Dışişleri Teşkilatını Güçlendirme Vakfı Kanunu teklifi, sessiz sedasız TBMM Plan ve Bütçe Komisyonu’ndan geçti.

Oysa bu teklif zamanlaması, içeriği ve hedefleri açısından didik didik incelenmeli, ciddi ciddi tartışılmalı ve çok gürültü koparmalıydı.

★★★

Gelin öncelikle teklifin önemli noktalarına göz atalım:

- Vakfın mütevelli heyetinin başkanı Dışişleri Bakanı olacak. 10 kişilik mütevelli heyetinin 5’i bakanlıktan olacak ve hepsini Dışişleri Bakanı seçecek. Vakıf Yönetim Kurulu ve Denetleme Kurulu ise mütevelli heyeti tarafından belirlenecek.

- Vakfın kurulması için başlangıçta Dışişleri Bakanlığı’ndan vakfa 10 milyon TL aktarılacak.

- Vakıf, Üniversite kurabilecek.

- Vakıf, yurt içinde ve yurt dışında taşınır ve taşınmaz alabilecek, satabilecek, kiralayabilecek. Ayni ve nakdi, fikri ve sınai her türlü hak ve alacağı temin edebilecek, takas, trampa, ipotek tesisi ve benzeri tasarruflarda bulunabilecek, taşınmaz inşa edebilecek ve ettirebilecek, devlet iç borçlanma senetleri ile Kamu Finansmanı ve Borç Yönetiminin Düzenlenmesi Hakkında Kanun kapsamında Hazine Müsteşarlığı Varlık Kiralama AŞ tarafından ihraç edilen kira sertifikaları, şirket tahvilleri, hisse senetleri ve sair menkul kıymetleri alabilecek, satabilecek, şirket ve ticari işletme kurabilecek, işletebilecek ve işlettirebilecek.

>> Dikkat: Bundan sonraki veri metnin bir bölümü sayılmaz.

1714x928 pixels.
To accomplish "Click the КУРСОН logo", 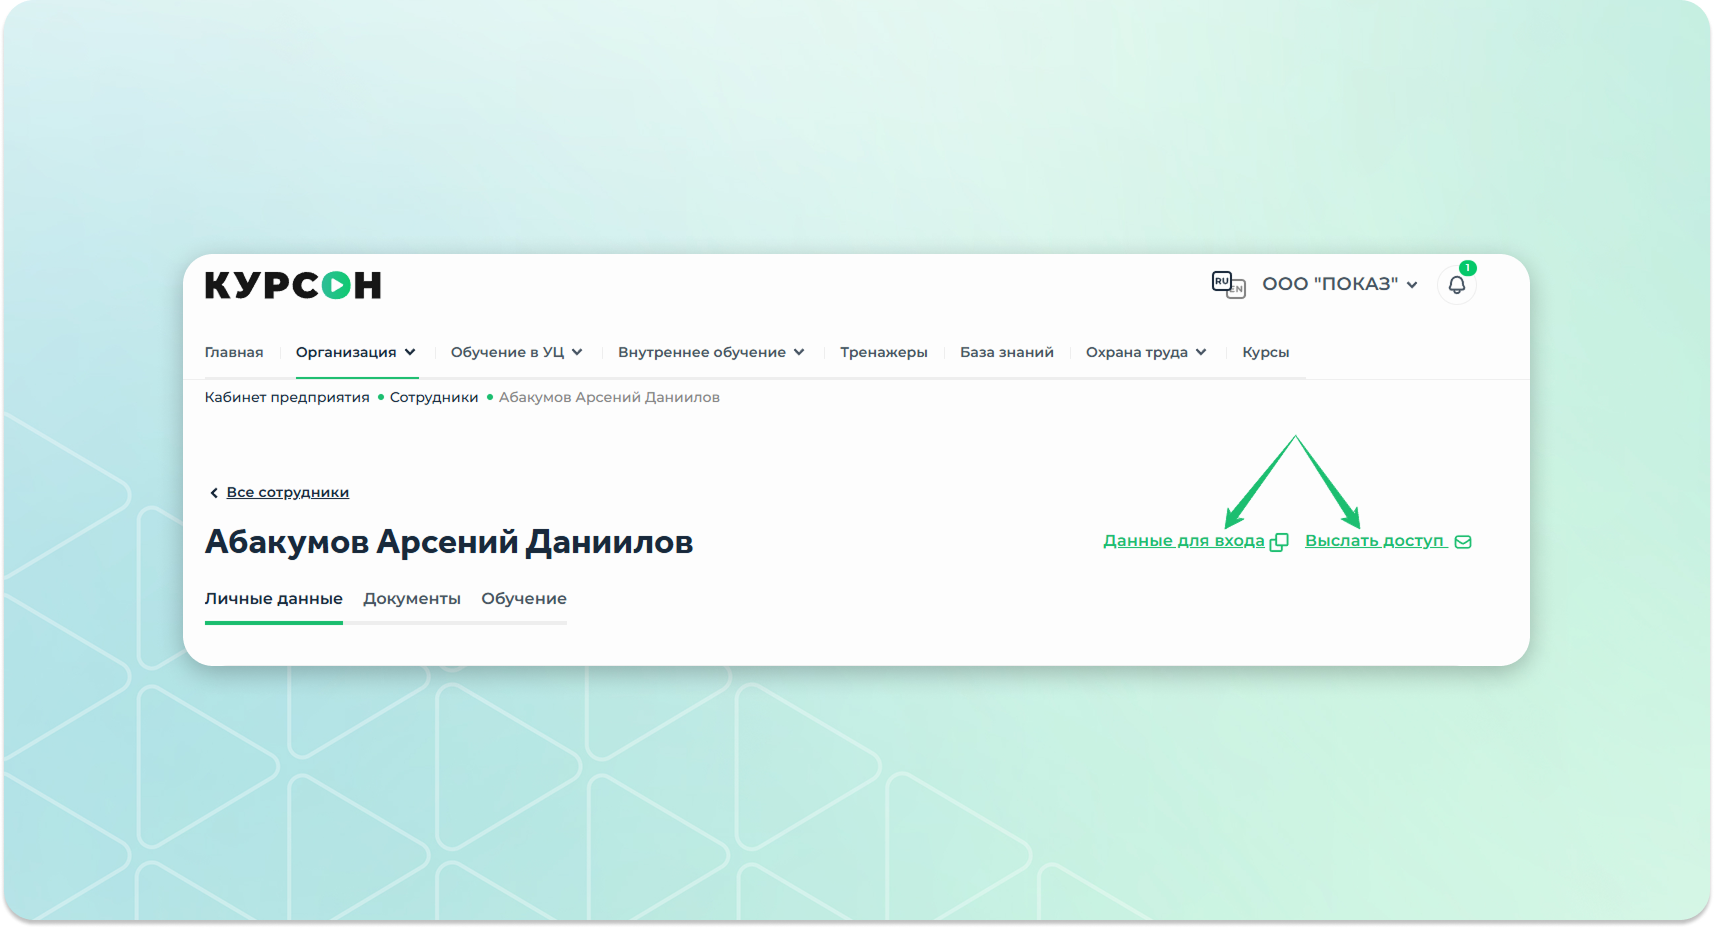I will 293,286.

- Bu faaliyetlerden elde edilen her türlü nema ve gelirler vakfın gelirlerini oluşturacak.

- Vakıf, yapılacak bağış ve yardımlar her türlü vergi, harçlardan muaf olacak.

- Vakfa yapılacak bağış ve yardımlar vergiden düşülebilecek.

★★★

Gelin bir de hariciyenin en önemli mevkilerinde görev yapmış emekli büyükelçi ve CHP Milletvekili Namık Tan’ın bu teklife ilişkin çok önemli tespitlerine bakalım:

- Teklif emsalsizdir, zira dünyanın hiçbir ülkesinde dışişleri bakanlıklarını desteklemek için kâr amaçlı gelir sağlayan vakıf kurulmamıştır.

- Teklif edilen vakıf Milli Eğitim Vakfı, TSK Güçlendirme Vakfı, Maarif Vakfı gibi emsallerinden çok farklıdır. Bir vakıftan çok şirket gibi hareket etmesi öngörülmektedir.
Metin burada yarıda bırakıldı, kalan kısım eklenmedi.